Leitsatz
- Zur Weiterentwicklung des Kieler Kostenkästchens ab 2016.
- Das anwaltliche Haftungsrisiko ist bei der Bemessung der Gebühr zu berücksichtigen.
- Zur Beurteilung des anwaltlichen Haftungsrisikos ist ein Vergleich der Höhe der anwaltlichen Vergütung mit einem nach Gegenstandswert abzurechnenden Verfahren durchzuführen.
- Ein Verfahren des einstweiligen Rechtsschutzes erreicht für den Auftraggeber nicht die Bedeutung eines Hauptsacheverfahrens.
SG Kiel, Beschl. v. 4.1.2016 – S 21 SF 167/14 E
1 Sachverhalt
Der Erinnerungsführer hatte zwei Antragstellerinnen vertreten und für sie die vorläufige Gewährung von Leistungen nach dem SGB II für EU-Ausländer für die Zeit vom 13.6.2014 bis zum 30.11.2014 in Höhe von durchschnittlich monatlich etwas unter 500,00 EUR geltend gemacht. Hierzu hatte er beim SG einen Antrag auf einstweiligen Rechtsschutz gestellt und Prozesskostenhilfe beantragt. Den Antragstellerinnen wurde Prozesskostenhilfe ab Antragstellung bewilligt. Das Verfahren endete durch den dem Antrag stattgebenden Beschluss.
Die anwaltliche Vergütung nach dem Vergütungsverzeichnis wurde wie folgt beantragt und festgesetzt:
Position |
VV Nr. |
beantragt in EUR |
festgesetzt in EUR |
Verfahrensgebühr |
3102 |
300,00 |
200,00 |
Erhöhung für weitere Auftraggeber |
1008 |
90,00 |
60,00 |
Postpauschale |
7002 |
20,00 |
20,00 |
19 % Umsatzsteuer |
7008 |
77,90 |
53,20 |
Gesamt |
|
487,90 |
333,20 |
Gegen den Vergütungsfestsetzungsbeschluss richtet sich die Erinnerung. Zur Begründung wird im Wesentlichen ausgeführt, das angewandte Kieler Kostenkästchen sei typisierend und pauschal. Dies lasse die Bandbreite des vom Parlamentsgesetzgeber vorgegebenen Rahmens außer Acht und werde den Umständen des Einzelfalls nicht durchgehend und nicht im gesetzlich geforderten Maße hinreichend gerecht (wird weiter ausgeführt).
Der Erinnerungsgegner hält die Festsetzung der Vergütung für zutreffend.
2 Aus den Gründen
Die Erinnerung ist zulässig.

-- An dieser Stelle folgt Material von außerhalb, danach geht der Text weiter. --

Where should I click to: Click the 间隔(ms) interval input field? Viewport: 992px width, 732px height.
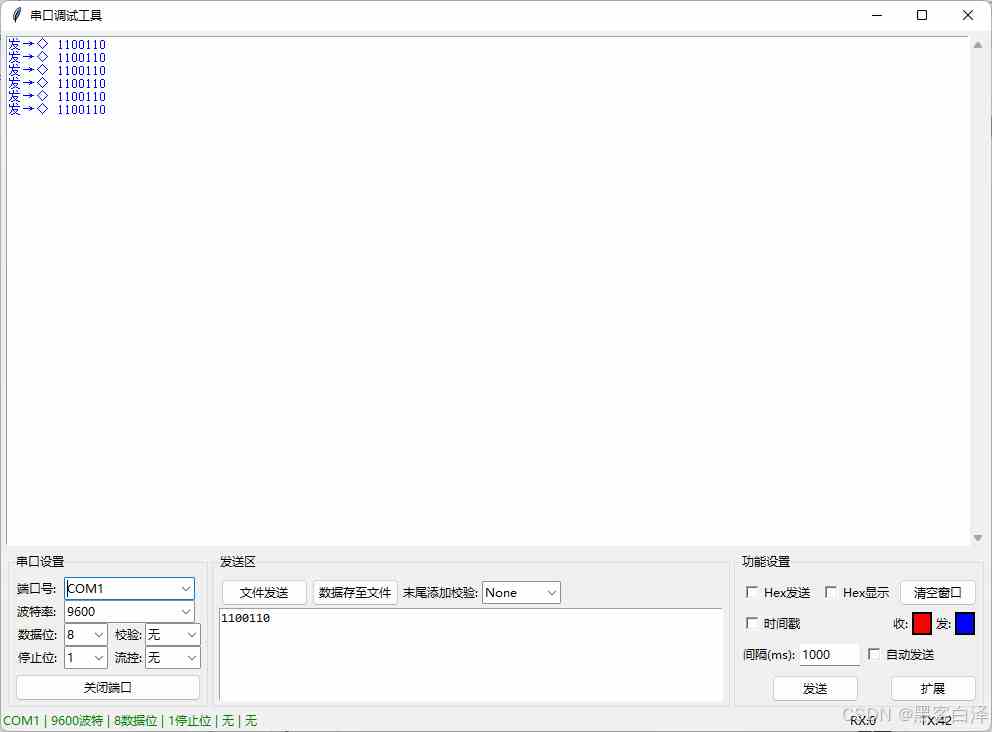pos(829,655)
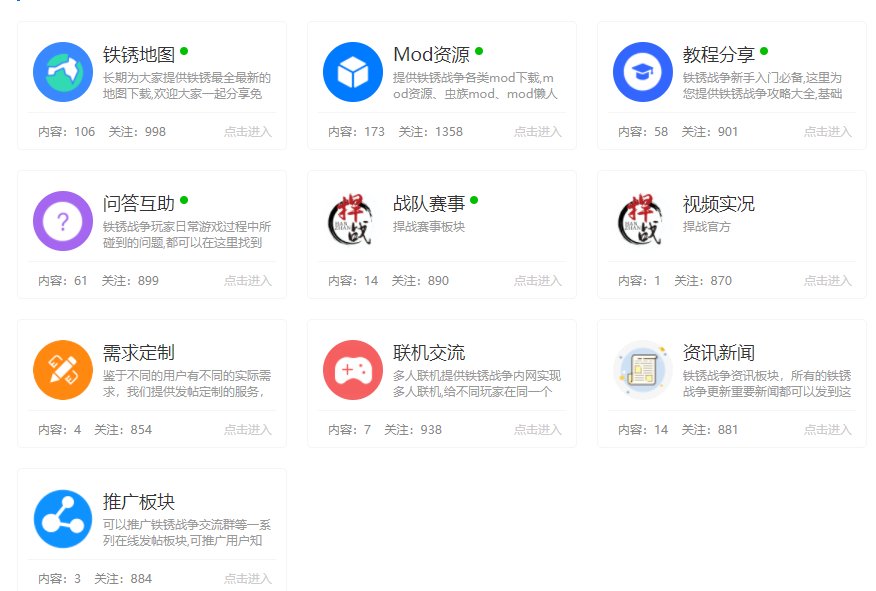The image size is (876, 591).
Task: Click the 捍战 logo beside 战队赛事
Action: point(353,221)
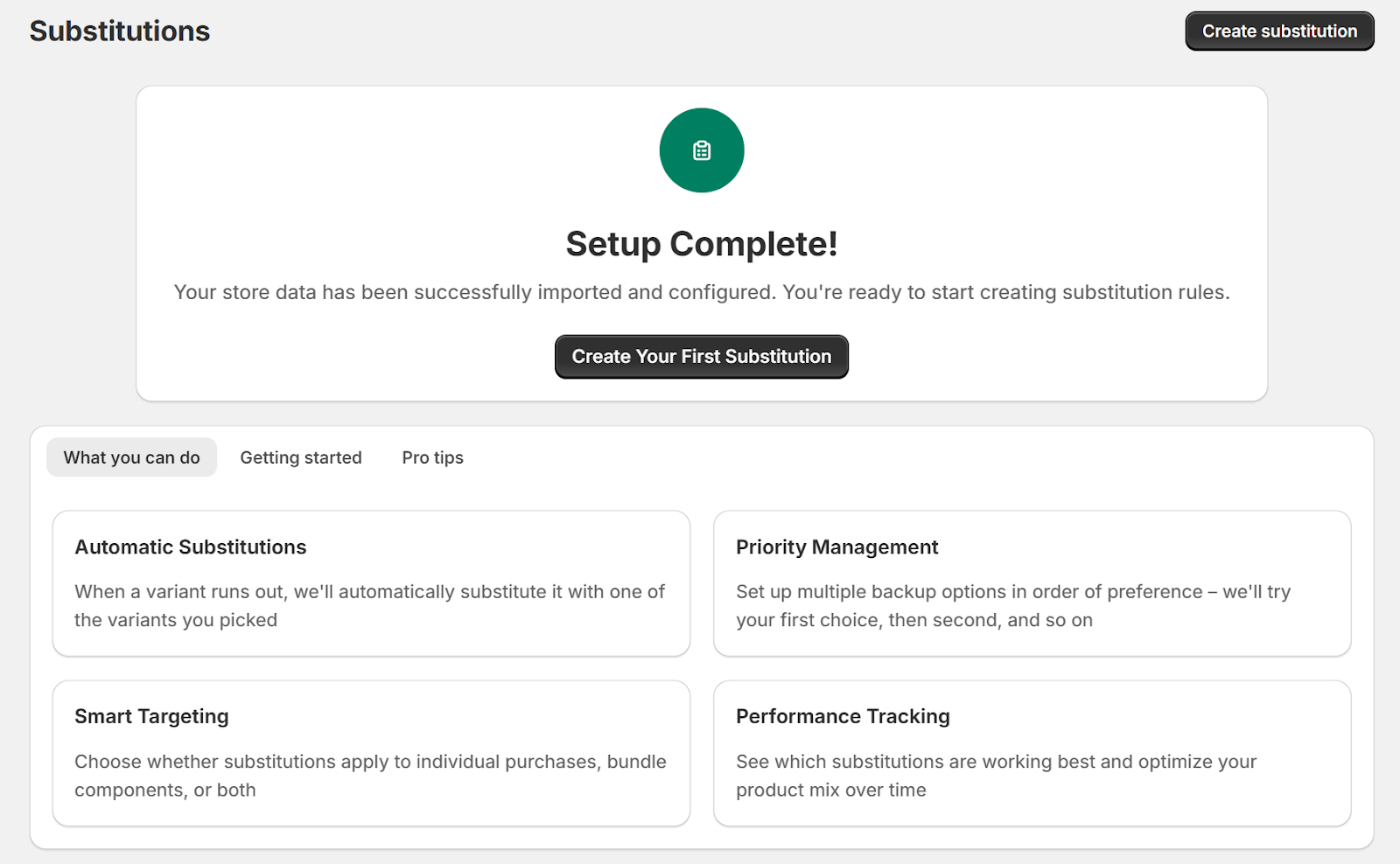Open the Pro tips tab
The image size is (1400, 864).
[x=432, y=457]
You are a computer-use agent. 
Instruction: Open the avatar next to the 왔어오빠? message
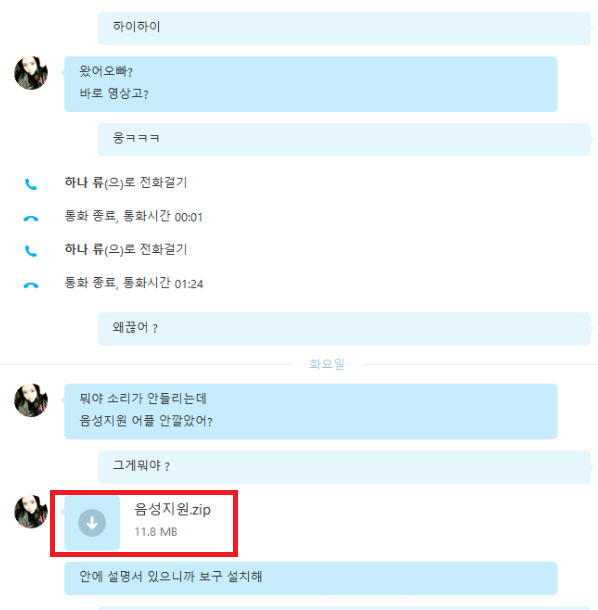[31, 73]
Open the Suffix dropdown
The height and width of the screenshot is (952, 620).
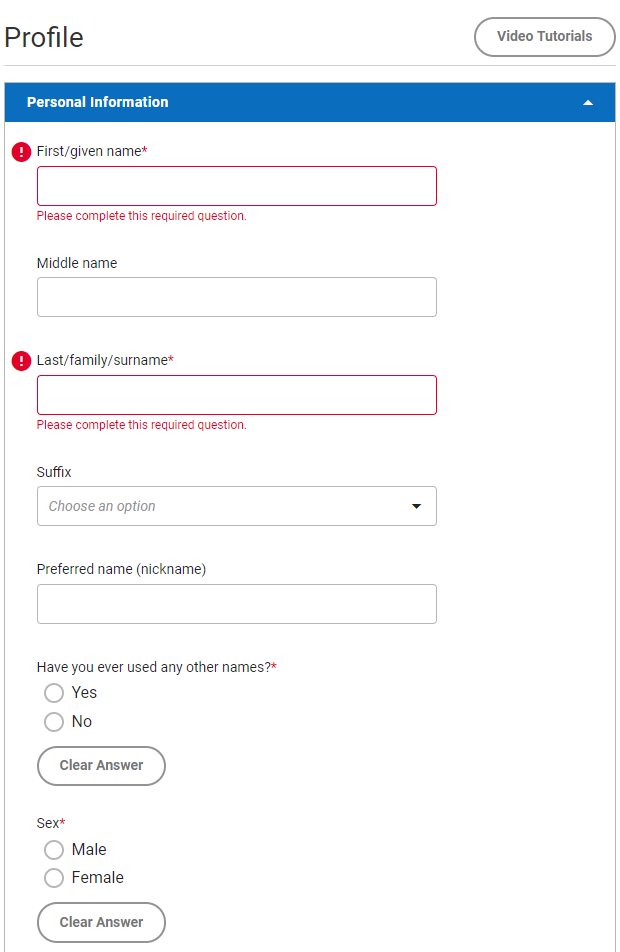[x=236, y=506]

Nach § 55 Abs. 1 RVG wird die aus der Staatskasse zu gewährende anwaltliche Vergütung vom Urkundsbeamten der Geschäftsstelle des Gerichts des ersten Rechtszuges festgesetzt. Nach § 56 Abs. 1 S. 1 RVG kann gegen die Entscheidung des Urkundsbeamten der Geschäftsstelle das Gericht, bei dem die Festsetzung erfolgt ist, angerufen werden.
Die Erinnerung ist auch begründet.
Anwendbare Gebührenvorschriften
Die Vergütung für anwaltliche Tätigkeiten bemisst sich nach dem RVG (§ 1 Abs. 1 S. 1 RVG). In Verfahren vor den Gerichten der Sozialgerichtsbarkeit, in denen – wie im vorliegenden Fall – das Gerichtskostengesetz nicht anzuwenden ist, entstehen Betragsrahmengebühren (§ 3 Abs. 1 S. 1 RVG). Die Höhe der Vergütung bestimmt sich nach dem VV (§ 2 Abs. 2 S. 1 RVG).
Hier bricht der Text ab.